There are hundreds of Listed Investment Companies (LICs) in the Australian Stock Exchange (ASX). With its boom in recent years, fund managers are bringing new products to the market, many of whom are launching new LICs through initial public offerings (IPOs). Below is a simple guide about LICs and all there is to know about them.
What Is A Listed Investment Company?
A Listed investment company asx is a company on the share market that invests in other companies to grow their share portfolio. Through them, investors can get a team that can actively manage their money. This closed-end collective investment scheme is similar to closed-end funds in the United States.
To put it simply, LIC investors buy and sell stocks to each other on the ASX. The value of the LIC is reflected in the company’s successful investment strategies.
Like many other companies, LICs are overseen by boards of Directors. Their investing activities are carried out by investment managers appointed by the directors, although they are usually externally managed; that is, the investment manager is usually from an external company appointed under a contract.
Advantages and Disadvantages of investing in a LIC
Like any other type of investment, Listed investment company asx has advantages and disadvantages.
Advantages
- LICs are closed-end investments, so management does not have to worry about people withdrawing funds. Those who wish to exit the investment may do so by selling their shares without affecting the funds under management.
- Traditional LICs employ a buy and hold strategy. This results in tax advantages and lower costs for LICs, as well as lower fees.
- LICs provide diversification for investors while targeting specific markets such as international equities or properties.
Disadvantages
- Owners of LIC shares can’t withdraw funds. They must ride out the share price volatility, which can affect the net tangible assets per share.
- LIC dividends are paid out at the management’s discretion instead of the mandatory distribution of all surplus funds.
Buying Shares
Before investing, it is important to research and understand what you are investing in.
Like ordinary shares, investors can buy or sell LICs on the ASX through a broker or online share trader. Listed investment company asx has low minimum investments as they can be bought and sold daily on the ASX. With the help of the broker or online share trader, you can invest in a LIC for as little as $500.
When buying, there are factors to consider, such as the historical performance of the LIC, the size, underlying assets, portfolio concentration, and investor confidence and market performance.
LICs also have their investment strategies that define the asset class they invest in, such as Australian shares.

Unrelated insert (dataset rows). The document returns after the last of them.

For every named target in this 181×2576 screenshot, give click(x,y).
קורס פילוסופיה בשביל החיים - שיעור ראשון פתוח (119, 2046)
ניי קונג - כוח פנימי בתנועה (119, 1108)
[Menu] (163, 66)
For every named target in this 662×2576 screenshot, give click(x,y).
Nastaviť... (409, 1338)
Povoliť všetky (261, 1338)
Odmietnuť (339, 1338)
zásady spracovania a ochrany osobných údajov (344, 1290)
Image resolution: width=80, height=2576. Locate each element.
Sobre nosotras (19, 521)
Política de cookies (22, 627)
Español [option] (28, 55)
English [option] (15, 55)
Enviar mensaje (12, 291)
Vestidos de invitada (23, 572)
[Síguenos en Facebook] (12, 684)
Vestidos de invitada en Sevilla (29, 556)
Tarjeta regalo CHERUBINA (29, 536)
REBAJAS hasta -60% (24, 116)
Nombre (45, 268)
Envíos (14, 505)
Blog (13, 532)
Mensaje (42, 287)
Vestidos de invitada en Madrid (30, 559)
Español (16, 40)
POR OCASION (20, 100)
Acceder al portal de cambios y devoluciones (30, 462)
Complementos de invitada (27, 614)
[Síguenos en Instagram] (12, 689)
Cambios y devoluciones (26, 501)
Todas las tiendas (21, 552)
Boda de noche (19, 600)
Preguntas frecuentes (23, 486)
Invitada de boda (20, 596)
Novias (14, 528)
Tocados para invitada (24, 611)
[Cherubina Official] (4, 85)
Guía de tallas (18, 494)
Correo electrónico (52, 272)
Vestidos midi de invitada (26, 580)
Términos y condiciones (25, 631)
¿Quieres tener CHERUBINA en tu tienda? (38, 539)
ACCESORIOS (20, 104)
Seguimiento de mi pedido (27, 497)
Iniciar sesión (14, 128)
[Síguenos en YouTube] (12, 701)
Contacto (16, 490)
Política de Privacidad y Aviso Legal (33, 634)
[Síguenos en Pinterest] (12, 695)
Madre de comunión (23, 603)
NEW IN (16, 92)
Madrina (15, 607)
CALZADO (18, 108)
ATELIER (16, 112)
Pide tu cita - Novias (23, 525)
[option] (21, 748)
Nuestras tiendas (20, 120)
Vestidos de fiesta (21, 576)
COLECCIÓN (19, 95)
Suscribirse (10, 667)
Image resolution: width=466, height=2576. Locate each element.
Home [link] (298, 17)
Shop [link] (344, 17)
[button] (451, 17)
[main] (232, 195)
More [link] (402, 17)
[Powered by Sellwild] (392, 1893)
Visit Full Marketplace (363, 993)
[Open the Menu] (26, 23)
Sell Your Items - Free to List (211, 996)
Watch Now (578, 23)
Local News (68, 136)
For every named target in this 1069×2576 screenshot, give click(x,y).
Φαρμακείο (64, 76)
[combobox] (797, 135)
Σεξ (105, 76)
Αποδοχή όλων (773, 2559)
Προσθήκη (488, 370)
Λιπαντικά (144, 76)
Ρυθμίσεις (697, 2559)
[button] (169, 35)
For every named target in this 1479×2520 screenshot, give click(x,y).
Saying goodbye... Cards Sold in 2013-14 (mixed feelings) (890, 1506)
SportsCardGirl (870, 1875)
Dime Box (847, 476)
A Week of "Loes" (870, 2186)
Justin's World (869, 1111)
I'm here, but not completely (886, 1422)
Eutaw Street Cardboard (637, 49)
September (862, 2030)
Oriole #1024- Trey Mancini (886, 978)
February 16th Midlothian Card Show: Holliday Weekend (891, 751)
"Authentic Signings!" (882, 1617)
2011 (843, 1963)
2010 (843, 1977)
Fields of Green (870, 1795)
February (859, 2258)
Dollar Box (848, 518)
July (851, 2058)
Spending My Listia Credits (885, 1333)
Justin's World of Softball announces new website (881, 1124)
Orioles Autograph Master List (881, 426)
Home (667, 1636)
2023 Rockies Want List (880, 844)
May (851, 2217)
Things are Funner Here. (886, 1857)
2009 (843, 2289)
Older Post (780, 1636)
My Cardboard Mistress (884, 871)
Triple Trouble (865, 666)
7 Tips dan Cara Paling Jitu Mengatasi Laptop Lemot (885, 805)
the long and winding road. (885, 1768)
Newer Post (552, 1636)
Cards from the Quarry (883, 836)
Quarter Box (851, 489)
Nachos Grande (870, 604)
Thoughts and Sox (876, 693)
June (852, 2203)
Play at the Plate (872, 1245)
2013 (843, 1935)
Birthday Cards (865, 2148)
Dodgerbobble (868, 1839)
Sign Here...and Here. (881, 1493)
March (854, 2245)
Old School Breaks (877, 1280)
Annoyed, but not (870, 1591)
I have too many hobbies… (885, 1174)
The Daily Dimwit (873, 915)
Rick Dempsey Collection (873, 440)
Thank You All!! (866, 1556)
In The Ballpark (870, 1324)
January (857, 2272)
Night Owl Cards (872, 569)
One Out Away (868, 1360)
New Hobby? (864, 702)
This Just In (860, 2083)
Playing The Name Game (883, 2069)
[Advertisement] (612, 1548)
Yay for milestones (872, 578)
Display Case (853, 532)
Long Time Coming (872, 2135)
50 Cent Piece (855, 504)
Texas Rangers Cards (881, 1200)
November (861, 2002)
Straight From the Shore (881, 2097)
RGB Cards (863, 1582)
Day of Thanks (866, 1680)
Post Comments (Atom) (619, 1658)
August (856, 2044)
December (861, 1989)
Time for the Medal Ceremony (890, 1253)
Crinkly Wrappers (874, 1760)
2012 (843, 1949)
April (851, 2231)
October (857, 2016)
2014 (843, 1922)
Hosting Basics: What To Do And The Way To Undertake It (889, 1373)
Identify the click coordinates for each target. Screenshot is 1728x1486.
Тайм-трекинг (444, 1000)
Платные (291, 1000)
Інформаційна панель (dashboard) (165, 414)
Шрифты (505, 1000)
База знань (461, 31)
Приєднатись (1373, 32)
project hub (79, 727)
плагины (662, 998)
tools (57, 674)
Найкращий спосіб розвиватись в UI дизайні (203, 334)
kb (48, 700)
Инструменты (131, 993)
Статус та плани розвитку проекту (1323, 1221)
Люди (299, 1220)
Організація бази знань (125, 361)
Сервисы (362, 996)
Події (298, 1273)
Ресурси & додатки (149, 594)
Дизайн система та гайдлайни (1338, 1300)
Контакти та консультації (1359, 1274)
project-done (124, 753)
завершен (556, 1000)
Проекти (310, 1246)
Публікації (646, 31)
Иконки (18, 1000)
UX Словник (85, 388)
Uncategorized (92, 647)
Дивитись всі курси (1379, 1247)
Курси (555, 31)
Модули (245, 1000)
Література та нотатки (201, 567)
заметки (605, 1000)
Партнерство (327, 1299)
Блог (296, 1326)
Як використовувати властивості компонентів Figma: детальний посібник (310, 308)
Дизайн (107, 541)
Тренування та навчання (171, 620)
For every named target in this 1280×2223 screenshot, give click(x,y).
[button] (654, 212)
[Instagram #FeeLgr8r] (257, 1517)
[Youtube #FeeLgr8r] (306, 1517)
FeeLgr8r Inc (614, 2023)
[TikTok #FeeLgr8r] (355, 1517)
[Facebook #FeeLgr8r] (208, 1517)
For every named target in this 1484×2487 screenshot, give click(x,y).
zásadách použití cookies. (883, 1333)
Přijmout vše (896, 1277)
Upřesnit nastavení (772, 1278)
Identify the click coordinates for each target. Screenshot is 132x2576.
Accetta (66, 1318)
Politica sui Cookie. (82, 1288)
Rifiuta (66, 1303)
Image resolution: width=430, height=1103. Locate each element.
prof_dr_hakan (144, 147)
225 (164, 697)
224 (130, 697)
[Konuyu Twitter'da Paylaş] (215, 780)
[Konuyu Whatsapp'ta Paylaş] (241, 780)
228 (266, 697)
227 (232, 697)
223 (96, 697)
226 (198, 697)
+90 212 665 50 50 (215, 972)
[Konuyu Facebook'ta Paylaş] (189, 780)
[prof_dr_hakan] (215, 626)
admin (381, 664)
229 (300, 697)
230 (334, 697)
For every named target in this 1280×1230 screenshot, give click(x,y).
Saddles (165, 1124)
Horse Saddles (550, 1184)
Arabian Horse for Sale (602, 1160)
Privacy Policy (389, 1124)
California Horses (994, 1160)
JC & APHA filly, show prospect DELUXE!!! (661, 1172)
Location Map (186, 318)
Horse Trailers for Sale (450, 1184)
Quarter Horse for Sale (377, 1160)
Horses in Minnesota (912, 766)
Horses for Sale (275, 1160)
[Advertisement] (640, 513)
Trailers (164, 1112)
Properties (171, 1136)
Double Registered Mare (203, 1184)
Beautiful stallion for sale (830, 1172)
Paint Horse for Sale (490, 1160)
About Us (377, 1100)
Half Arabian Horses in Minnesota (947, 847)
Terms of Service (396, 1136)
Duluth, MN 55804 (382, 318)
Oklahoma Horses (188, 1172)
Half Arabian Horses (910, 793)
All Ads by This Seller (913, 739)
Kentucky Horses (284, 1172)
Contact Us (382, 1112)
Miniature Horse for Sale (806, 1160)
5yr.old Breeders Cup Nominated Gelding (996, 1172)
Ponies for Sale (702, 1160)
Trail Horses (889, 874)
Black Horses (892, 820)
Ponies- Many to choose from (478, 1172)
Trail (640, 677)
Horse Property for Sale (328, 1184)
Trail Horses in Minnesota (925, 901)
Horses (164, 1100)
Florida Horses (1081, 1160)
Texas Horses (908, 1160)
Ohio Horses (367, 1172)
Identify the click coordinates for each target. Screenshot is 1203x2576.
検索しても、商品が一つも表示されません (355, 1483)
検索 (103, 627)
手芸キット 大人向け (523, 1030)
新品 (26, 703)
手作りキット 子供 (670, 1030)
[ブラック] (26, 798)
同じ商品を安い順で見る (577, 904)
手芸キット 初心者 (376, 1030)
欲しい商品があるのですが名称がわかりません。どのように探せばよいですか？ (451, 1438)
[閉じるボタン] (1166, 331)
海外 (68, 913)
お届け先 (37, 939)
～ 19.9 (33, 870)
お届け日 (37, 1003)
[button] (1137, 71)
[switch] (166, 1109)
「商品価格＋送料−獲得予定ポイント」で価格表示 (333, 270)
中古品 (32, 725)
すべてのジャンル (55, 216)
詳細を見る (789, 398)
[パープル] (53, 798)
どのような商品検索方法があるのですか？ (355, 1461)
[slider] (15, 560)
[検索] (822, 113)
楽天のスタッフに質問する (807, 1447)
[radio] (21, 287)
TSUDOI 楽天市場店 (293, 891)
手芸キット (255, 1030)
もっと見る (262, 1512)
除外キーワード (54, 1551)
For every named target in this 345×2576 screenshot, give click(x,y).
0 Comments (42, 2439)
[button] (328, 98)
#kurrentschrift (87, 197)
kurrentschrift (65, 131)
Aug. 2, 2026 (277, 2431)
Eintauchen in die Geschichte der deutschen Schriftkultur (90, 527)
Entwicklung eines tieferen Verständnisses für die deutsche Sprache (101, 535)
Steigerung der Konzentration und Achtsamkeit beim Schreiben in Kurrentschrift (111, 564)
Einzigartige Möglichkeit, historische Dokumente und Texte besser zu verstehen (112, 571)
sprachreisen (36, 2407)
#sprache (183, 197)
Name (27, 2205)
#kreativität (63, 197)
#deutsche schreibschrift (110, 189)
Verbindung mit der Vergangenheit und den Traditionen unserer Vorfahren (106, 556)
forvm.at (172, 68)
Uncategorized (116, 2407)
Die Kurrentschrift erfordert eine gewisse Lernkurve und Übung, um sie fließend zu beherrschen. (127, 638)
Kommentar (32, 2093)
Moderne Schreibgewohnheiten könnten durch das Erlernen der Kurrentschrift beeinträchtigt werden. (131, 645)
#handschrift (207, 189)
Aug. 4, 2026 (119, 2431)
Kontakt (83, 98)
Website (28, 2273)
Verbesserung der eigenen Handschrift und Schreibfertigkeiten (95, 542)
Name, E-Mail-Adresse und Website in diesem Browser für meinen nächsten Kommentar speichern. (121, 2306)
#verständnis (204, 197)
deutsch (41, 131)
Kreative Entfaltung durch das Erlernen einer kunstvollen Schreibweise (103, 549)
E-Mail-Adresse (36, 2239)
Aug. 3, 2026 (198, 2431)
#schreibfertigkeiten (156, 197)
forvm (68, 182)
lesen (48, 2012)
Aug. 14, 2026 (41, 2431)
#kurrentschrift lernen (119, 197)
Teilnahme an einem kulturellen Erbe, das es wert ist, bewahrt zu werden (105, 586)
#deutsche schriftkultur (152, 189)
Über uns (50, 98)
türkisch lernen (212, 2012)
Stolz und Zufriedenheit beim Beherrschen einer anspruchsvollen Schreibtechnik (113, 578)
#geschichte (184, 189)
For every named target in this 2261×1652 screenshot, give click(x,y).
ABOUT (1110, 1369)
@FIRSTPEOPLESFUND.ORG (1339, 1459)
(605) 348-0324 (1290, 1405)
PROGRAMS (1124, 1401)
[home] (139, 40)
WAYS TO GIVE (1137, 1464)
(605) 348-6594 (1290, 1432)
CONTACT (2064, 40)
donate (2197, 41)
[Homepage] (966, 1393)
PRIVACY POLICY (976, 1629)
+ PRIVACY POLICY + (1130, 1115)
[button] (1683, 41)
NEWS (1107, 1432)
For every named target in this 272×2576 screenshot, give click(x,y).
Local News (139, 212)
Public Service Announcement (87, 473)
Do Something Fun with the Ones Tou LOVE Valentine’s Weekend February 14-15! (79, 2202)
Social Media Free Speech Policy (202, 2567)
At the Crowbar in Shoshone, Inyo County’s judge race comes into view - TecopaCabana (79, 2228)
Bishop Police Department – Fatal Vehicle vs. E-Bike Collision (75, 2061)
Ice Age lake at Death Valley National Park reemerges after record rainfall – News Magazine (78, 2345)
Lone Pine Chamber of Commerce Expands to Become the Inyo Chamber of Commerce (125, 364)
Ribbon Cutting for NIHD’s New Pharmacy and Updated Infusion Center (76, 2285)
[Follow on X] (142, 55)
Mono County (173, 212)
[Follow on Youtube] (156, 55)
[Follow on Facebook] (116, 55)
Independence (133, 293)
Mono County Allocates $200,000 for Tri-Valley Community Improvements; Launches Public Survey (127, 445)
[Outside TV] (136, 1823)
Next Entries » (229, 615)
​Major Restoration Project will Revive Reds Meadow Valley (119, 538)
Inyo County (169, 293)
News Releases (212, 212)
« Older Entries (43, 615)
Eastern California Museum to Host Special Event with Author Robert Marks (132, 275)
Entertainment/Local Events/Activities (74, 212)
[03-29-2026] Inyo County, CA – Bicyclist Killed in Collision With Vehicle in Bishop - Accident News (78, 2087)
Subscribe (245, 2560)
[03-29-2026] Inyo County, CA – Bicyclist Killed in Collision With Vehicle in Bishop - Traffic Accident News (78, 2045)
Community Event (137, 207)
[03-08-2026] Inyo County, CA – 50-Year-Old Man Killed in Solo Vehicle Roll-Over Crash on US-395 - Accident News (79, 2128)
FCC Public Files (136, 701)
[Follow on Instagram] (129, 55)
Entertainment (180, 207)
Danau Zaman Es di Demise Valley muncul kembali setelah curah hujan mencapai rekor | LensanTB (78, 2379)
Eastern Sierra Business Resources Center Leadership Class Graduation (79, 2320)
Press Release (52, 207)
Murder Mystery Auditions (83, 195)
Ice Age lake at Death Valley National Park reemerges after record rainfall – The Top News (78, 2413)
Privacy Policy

It also includes the return target that the LIC aims to achieve and the timeframe for such targets and investment limits that they adhere to, such as maximum level cash holdings and investments outside Australia.
Upon looking at the quality of the LIC, investors can determine whether or not they would like to own the stocks. Before putting money down, investors must also consider whether the asset class of the LIC invests in is cheap, reasonably valued, or expensive. For expensive assets, investors must be patient since they will have to wait until there is more value before considering the LIC.
Conclusion
Like ordinary stocks, investors looking into Listed Investment Company ASX should do their homework properly before buying. Consider quality LICs with proven managers and good performance in the past. Research about how a LIC can fit into your portfolio and how it will fit your investment goals.